Alguém porventura se deu ao trabalho de ler as executive orders de Trump? Estão todas online. A que foi mais criticada, sobre os refugiados, é afinal um documento equilibrado, no qual se anuncia que:

  • Vai proceder-se a uma revisão da informação a fornecer por todos os países do mundo para atribuir vistos e admitir os respetivos cidadãos nos EUA;
  • Os Secretários de Estado e de Homeland Security submeterão ao presidente, em 30 dias, um relatório do resultado dessa revisão, incluindo a lista dos países que não fornecem a informação necessária;
  • O Secretário de Estado, após receber o relatório, irá solicitar aos países mencionados nessa lista que prestem a referida informação num prazo de 60 dias.
  • Para reduzir temporariamente o peso dessa investigação sobre as agências relevantes, de forma a assegurar uma revisão apropriada e a máxima utilização dos recursos disponíveis para a análise dos cidadãos estrangeiros, a fim de garantir os standards adequados para prevenir a infiltração de terroristas e criminosos, é suspendida por 90 dias a entrada nos Estados Unidos de nacionais de determinados países mencionados em legislação anterior, aprovada pelo seu antecessor: as sections 217(a)(12) do Immigration and Nationality Act, e 1187(a)(12) do S.Code.

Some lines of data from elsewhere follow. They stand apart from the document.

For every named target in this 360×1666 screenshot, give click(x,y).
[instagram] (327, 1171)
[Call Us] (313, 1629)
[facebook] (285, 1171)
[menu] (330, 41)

Trata-se de uma decisão excecional, fundamentada, temporária, com um prazo de vigência claro e a sua rationale corretamente exposta.

As nossas instituições, nomeadamente a Assembleia da República, deveriam estar preocupadas com o que esta medida significa em termos de podermos vir a sair do programa Visa-Waiver de entrada nos EUA. Nesse sentido deveria ter ido a declaração do nosso parlamento: manifestar preocupação com os reflexos da medida para com as nossas comunidades.

De outra forma, parece que a preocupação com os refugiados é maior do que com as Comunidades Portuguesas nos EUA. Será mesmo?

É necessário entender Trump, se queremos verdadeiramente interagir com o que ele representa neste momento  ̶̶  os Estados Unidos da América.

Trump é um catalisador, um acelerador da história, um divisor de águas, um antecipador de situações. É exatamente o oposto do otimismo de Obama: onde este evitava enfrentar situações para postergar confrontos, Trump faz o contrário. Na questão dos refugiados, vê o terrorismo. Na globalização, vê: a) o desemprego e deslocalização de fábricas para fora dos EUA; b) a ascensão chinesa a primeira potencia económica mundial e desestabilização militar no Mar do Sul da China; e c) a concorrência da Alemanha que, depois do Brexit, chegou  ̶̶  a seus olhos  ̶̶  à liderança incontestada da Europa. Finalmente, na imigração, vê o aumento da delinquência e da atuação dos cartéis e mafias de droga nos EUA, onde se tem vindo a registar uma epidemia alarmante de overdoses nos últimos anos.

Para lidar com Trump, a imprensa  ̶̶  escrita, falada ou televisionada  ̶̶  e os atores políticos e institucionais têm de saber exatamente o terreno que pisam, conhecer e dominar assuntos e temas, evitar julgamentos emotivos e precipitados sem conhecimento da fonte, e efetuados com base em afirmações de terceiros não confirmadas. É absolutamente necessário agir com precisão e contenção, evitando transmitir emotividade e despeito por não ter vencido o outro candidato das eleições norte-americanas. Essa fase já está definitivamente ultrapassada e não se pode olhar para trás.

As críticas só vão começar a colar a Donald Trump quando este não puder mais demonstrar que são biased. Ou seja, quando se começar a fazer exatamente o contrário daquilo que tem sido feito até agora.

As eleições intercalares desta semana serão um primeiro importante termómetro de como está a reagir a sociedade americana à mais inédita presidência norte-americana de que há memória. Mas serão igualmente uma importantíssima referência sobre o modo como se está a comportar a oposição.